■ Word and element locating data:
/---
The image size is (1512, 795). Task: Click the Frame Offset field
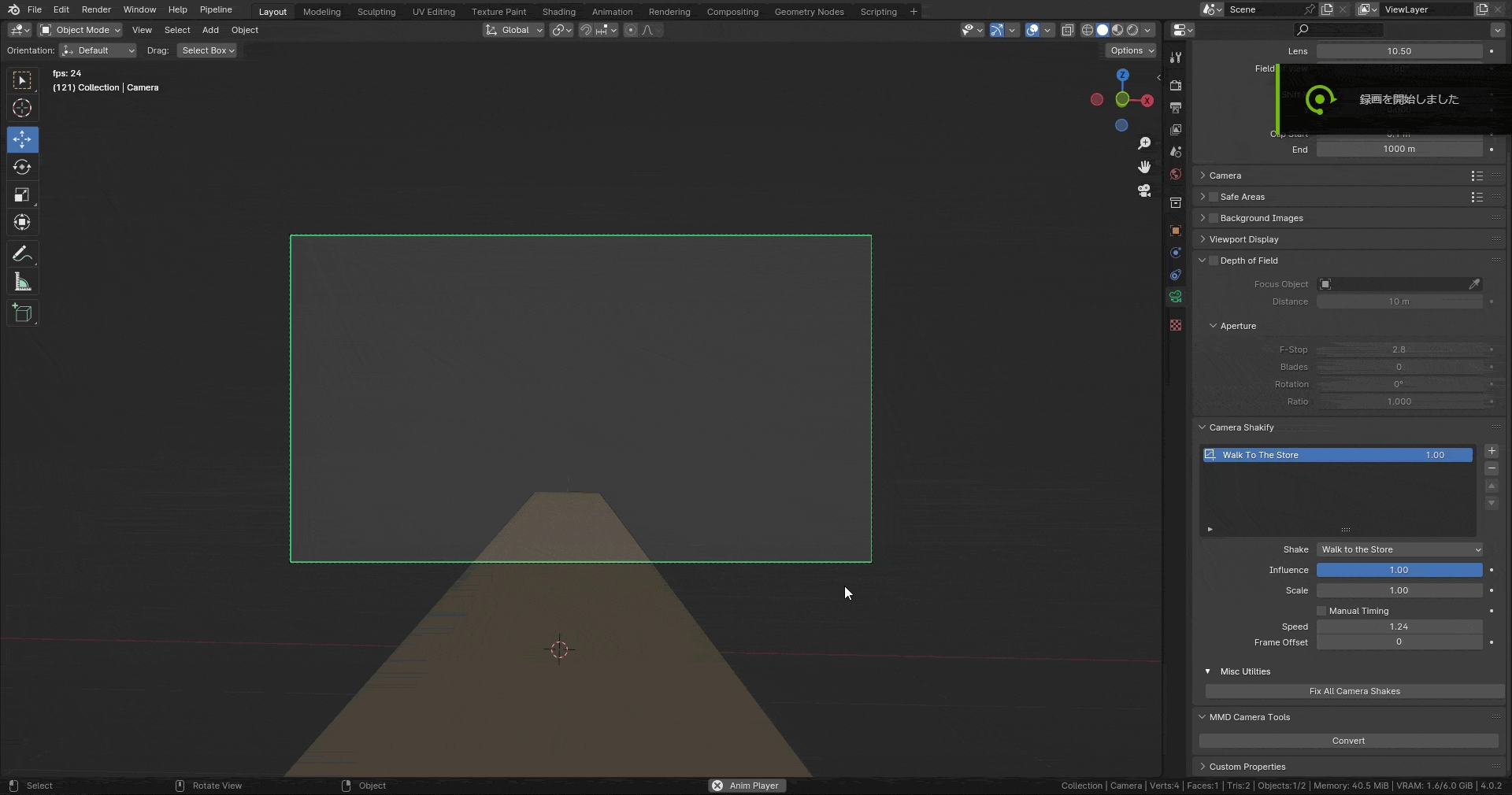1399,642
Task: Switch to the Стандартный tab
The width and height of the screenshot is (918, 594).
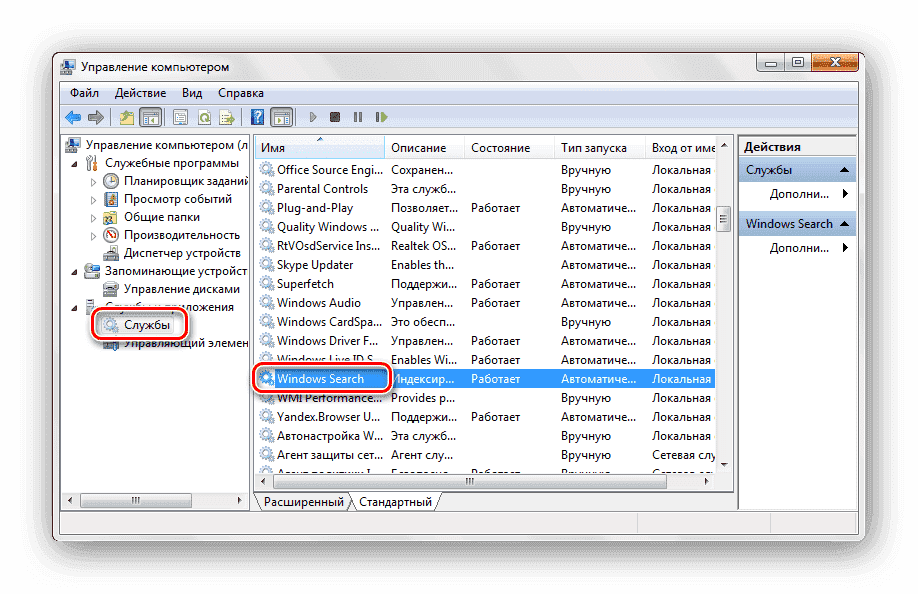Action: tap(398, 503)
\---
■ AIM: Rewrite the listing with each "Task" changed to "Instruction" and everything else kept the same. Don't include the pictures.

■ ANSWER FOR THE TASK:
The image size is (1512, 795). Instruction: Click the Frame Offset field
1399,642
Instruction: Switch to the Стандартный tab
The width and height of the screenshot is (918, 594).
Action: tap(398, 503)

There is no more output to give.